Where “Out and Proud” does not have to be bare-faced

An acquaintance made a passing remark that started a conversation on whether we can call a public declaration of who you are – as a queer person, pride if you do it behind a face blurring effect that protects your identity. The answer I and a number of other acquaintances gave was a simple but emphatic yes.

The comment was in reference to the YNaija Pride Special documentary – you can watch it here – where the transwoman contributor for reasons of safety requested her face be blurred to protect her identity. This despite being visible online and something of a public face for the trans rights movement in Nigeria.

Visibility – the ability to be seen, which in the context of queer people speaks to the necessity of dismantling the erasure that facilitates inhumane anti-queer policies like the infamous SSMPA.

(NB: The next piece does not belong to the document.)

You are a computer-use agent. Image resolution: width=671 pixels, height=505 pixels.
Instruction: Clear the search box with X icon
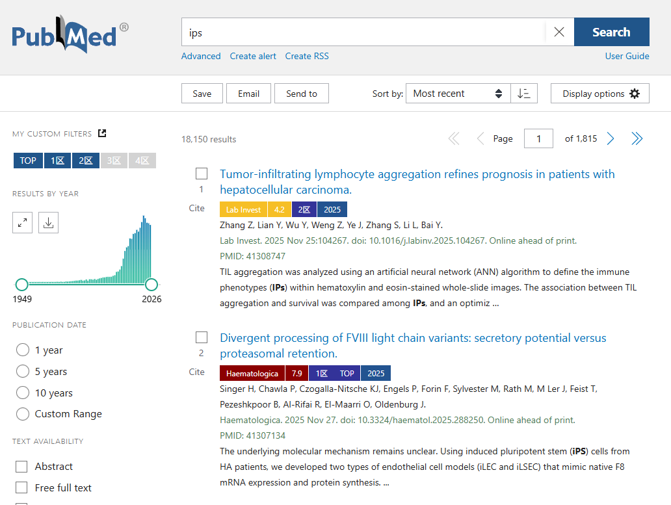[x=559, y=32]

A classic case of erasure you may be familiar with as a Nigerian is the tired and inaccurate rhetoric that “Homosexuality is un-African.” This is inaccurate because not only have many African cultures documented the existence of queer people for centuries, but many were also, by and large, accommodating, and some even reverent of this unique human difference. Until a cultural evolution in line with Christian and Islamic theology first vilified then erased Africa’s queer population.

Yet visibility is a double-edged sword that cuts the most marginalised the deepest, and black transwomen – whether in Lagos or Atlanta, remain the most marginalised of the LGBT+ community.

Many thinkers have however questioned what visibility might mean for the queer Africans now facing this new reality of hostility from Uganda to Ghana. Does it have to be the radical, “Out and Proud” western-style visibility that produced the first elected openly gay man personality that is Harvey Milk? Or can it be more nuanced to accommodate our lived reality here in Nigeria?

This research explores what the latter looks like.

Our contributor, who lives in Nigeria’s largest and perhaps most cosmopolitan city of Lagos, still faces hostility from her surroundings.

We documented some of what she goes through as a trans woman in Nigeria here.

It makes sense therefore to ensure the fragile safety she enjoys isn’t jeopardised, while nevertheless putting her humanness forward to say, “This is a trans person. This is a human being with dreams and ideations as brilliant as anyone’s and they must not be erased.” A blurred face doesn’t diminish that.

As Hollywood star, Laverne Cox, said in 2014, “It is revolutionary for any trans person to choose to be seen and visible in a world that tells us we should not exist.”

Even to do so with a blurred face is revolutionary in 2021 Nigeria.